Luxury goods sector gloom after Hermes & Richemont report
The crisis in the luxury goods sector has deepened with declining sales in key consumer markets.
Swiss group Richemont, the producer of Cartier and Montblanc jewelry, along with French fashion house Hermes have warned of sliding global sales.
Richemont expects a 45 percent drop in first-half operating profit, while Hermes abandoned its mid-term target for eight percent growth in annual sales.
Share prices of both companies have fallen, dragging other luxury stocks down with them. Hermes was down 6.5 percent, Richemont dropped four percent.
“The luxury market is suffering. Richemont and Hermes have both delivered downbeat trading updates and their stocks are being sold off in sharp fashion as a result,” said Neil Wilson, markets analyst at ETX, as quoted by The Guardian.
He added that sales and profits had also fallen at Burberry and Swatch, with Tiffany posting in May the sharpest drop in sales since the financial crisis.
The key consumer markets such as Hong Kong and Macau have shrunk with a drop in demand partially caused by the Chinese authorities’ crackdown on corruption and excess.

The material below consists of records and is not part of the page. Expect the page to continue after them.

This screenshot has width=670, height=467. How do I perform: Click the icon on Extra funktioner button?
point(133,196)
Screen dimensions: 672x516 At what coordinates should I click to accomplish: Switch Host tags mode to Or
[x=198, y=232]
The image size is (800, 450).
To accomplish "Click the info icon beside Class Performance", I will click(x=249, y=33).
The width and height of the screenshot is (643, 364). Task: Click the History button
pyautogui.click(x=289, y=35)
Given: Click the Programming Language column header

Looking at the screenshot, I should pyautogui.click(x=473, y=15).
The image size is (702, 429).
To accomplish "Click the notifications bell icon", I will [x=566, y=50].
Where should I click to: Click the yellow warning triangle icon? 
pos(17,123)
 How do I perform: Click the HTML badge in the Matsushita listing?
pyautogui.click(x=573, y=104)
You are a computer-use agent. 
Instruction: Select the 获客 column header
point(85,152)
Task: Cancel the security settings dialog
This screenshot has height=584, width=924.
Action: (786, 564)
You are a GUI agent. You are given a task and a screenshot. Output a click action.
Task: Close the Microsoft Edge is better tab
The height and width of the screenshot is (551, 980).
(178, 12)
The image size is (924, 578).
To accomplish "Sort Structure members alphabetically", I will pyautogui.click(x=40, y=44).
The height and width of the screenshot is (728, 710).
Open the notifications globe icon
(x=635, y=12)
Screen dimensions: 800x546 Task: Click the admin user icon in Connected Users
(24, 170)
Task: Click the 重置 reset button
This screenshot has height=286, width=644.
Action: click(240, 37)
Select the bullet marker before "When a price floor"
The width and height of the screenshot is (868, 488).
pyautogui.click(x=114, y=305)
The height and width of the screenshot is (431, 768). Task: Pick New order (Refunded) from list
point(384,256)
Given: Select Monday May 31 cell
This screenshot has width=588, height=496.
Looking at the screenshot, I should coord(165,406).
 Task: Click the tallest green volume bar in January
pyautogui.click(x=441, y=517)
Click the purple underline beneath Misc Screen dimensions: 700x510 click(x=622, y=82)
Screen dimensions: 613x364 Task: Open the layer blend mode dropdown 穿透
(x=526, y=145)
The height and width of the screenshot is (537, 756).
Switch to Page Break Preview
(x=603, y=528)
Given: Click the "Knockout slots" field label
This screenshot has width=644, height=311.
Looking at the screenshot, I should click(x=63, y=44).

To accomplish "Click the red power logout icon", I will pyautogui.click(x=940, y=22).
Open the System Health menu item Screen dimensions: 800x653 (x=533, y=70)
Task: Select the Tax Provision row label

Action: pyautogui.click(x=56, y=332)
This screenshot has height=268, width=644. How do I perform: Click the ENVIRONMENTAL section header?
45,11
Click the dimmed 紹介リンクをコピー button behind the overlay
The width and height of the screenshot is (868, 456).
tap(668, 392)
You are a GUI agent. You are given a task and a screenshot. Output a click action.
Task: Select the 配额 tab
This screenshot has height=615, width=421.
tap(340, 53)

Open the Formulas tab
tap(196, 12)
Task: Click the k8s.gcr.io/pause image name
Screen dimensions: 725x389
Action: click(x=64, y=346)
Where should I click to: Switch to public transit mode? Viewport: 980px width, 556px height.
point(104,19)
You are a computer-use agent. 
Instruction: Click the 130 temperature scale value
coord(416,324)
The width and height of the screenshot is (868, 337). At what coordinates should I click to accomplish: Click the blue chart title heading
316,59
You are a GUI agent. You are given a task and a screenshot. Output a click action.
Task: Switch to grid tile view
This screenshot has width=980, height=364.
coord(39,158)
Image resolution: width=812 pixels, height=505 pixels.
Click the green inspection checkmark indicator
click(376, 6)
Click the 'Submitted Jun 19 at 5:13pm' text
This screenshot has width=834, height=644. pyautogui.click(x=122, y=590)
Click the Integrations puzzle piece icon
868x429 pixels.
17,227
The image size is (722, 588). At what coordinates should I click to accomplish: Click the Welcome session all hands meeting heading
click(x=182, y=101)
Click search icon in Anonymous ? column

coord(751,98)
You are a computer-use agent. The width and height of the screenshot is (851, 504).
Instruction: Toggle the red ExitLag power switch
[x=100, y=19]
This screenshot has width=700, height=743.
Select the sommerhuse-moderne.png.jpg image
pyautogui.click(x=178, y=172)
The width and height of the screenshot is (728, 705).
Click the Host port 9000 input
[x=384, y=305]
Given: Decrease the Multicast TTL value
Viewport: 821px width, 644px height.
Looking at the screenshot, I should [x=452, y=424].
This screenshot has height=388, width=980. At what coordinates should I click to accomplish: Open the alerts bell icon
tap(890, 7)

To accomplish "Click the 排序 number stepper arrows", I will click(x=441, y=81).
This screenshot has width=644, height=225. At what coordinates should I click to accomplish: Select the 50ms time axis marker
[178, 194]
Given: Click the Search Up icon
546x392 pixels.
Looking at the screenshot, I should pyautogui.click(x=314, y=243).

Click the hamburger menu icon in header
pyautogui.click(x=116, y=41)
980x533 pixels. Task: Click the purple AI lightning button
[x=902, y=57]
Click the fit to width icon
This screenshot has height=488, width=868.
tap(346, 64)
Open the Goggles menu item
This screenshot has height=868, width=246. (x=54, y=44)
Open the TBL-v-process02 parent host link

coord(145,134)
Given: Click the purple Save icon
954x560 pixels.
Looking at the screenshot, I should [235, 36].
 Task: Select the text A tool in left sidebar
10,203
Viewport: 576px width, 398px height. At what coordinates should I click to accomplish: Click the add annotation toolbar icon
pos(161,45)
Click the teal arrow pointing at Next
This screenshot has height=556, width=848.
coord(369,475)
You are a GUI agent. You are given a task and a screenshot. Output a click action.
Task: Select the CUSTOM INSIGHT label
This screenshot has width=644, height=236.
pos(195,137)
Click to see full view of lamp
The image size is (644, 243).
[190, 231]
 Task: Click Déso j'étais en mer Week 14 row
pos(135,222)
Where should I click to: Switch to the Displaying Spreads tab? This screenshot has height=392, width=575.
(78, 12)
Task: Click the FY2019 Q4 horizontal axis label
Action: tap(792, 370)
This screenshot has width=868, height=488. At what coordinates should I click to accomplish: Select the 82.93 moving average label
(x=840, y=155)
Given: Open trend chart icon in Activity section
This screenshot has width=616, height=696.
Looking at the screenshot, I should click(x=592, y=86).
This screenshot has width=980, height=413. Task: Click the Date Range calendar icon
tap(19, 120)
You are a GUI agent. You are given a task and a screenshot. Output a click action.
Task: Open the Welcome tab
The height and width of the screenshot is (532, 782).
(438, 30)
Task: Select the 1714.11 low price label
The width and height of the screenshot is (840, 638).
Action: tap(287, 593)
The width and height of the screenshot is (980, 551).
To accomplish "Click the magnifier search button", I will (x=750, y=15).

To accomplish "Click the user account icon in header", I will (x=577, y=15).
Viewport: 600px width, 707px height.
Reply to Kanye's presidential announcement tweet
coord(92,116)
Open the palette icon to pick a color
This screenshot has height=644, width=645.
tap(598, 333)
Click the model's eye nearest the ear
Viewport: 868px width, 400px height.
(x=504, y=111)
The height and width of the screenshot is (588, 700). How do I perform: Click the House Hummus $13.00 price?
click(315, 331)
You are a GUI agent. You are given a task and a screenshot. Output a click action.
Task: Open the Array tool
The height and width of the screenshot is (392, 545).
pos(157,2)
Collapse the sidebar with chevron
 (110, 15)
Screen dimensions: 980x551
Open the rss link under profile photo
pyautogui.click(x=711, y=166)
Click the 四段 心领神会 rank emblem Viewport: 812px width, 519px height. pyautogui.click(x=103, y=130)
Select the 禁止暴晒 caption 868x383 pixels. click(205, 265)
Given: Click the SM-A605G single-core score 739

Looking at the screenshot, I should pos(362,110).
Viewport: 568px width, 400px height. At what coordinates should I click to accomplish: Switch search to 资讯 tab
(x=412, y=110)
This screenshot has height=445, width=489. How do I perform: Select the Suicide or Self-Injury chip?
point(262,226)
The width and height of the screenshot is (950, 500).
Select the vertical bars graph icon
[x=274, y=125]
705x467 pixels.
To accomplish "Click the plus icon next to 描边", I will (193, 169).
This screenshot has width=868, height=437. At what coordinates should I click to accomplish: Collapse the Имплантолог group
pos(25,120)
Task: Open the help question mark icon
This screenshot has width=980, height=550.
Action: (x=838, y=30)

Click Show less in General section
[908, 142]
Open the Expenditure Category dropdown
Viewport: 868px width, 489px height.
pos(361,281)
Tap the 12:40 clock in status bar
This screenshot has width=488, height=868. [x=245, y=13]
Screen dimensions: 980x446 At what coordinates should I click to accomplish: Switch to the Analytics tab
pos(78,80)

The European market has turned a cold shoulder on the luxury goods industry following several terrorist attacks that have kept foreign tourists away from some of the region’s top shopping destinations such as Paris.
#Richemont, Hermes slump as luxury-goods malaise worsens https://t.co/CMMk8A8R6e via @gretlerc@tgbuckleypic.twitter.com/ThMps5zr7U
— Bloomberg Geneva (@BloombergGeneva) September 14, 2016
Richemont’s sales have declined in all the regions, with the biggest loss of 20 percent in Europe. In Japan demand dropped 15 percent partly due to a strong yen and slowed tourist spending in the country. The UK is the only region showing sales growth thanks to the sharp fall in the value of the sterling following the Brexit vote.
Hermes said that despite the caution the company managed to raise sales in Europe by eight percent in the first half of the year.
“We have to be frank and transparent, we see first half results that were better than we expected, but there is a lot of uncertainty around the world and the rigidity of written guidance means we are less flexible,” said Chief Executive Officer Axel Dumas.